De même, des critiques reprochent à Bollywood ses films élitistes axés sur la vie citadine dans un pays où la population rurale s’élève à 70%.

« Les choix qui paraissent pertinents aux cinéastes hindis ne le sont sans doute pas pour le grand public », a, dans ce sens, commenté la superstar indienne Aamir Khan.

En revanche, les films de Tollywood optent pour des scénarios qui semblent plus proche des cultures régionales, pour des décors locaux et surtout pour des chorégraphies musicales qui tendent à démontrer que les Etats du Sud, notamment l’Andhra Pradesh et le Telangana, où il a le statut de langue officielle, n’ont rien à envier à Bollywood.

L’on cite aussi ce boom technologique qui a métamorphosé l’industrie cinématographique en termes notamment des techniques de production (numérisation, son, image, réseau, effets spéciaux), mais aussi ces plateformes de streaming, également appelés plateformes over-the-top (OTT), qui permettent de visionner les dernières productions sans attendre une sortie en salles. Une révolution qui a permis aux Etats indiens, même les moins riches et les plus distanciés, de caresser leur propre rêve cinématographique loin de Mumbai, fief de Bollywood.

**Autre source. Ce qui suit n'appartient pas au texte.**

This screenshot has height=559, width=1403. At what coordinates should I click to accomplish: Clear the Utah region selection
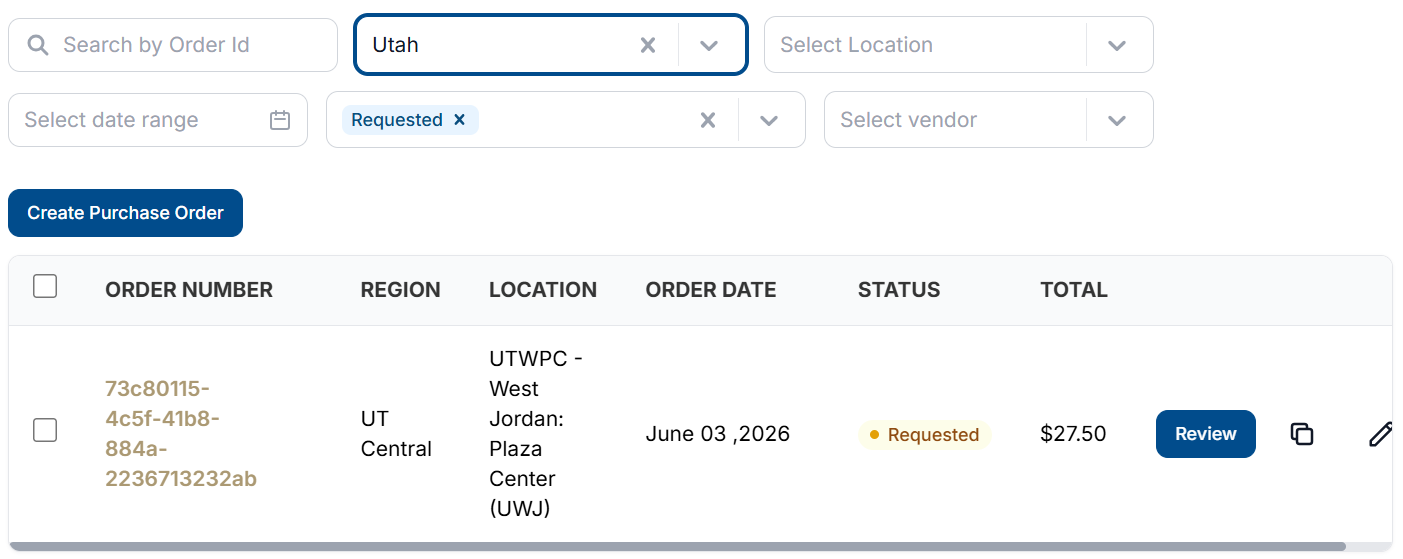[648, 45]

Quoi qu’il en soit, le cinéma indien, tourné à Bollywood ou à Tollywood, continue de faire vibrer les cœurs et les corps. Du premier long-métrage indien parlant, « Alam Ara » sorti en 1931, jusqu’à les toutes dernières superproductions, le 7e art indien ne cesse de façonner l’imaginaire commun et de construire l’identité de tout un pays, abstraction faite des appartenances ethniques, culturelles ou cultuelles.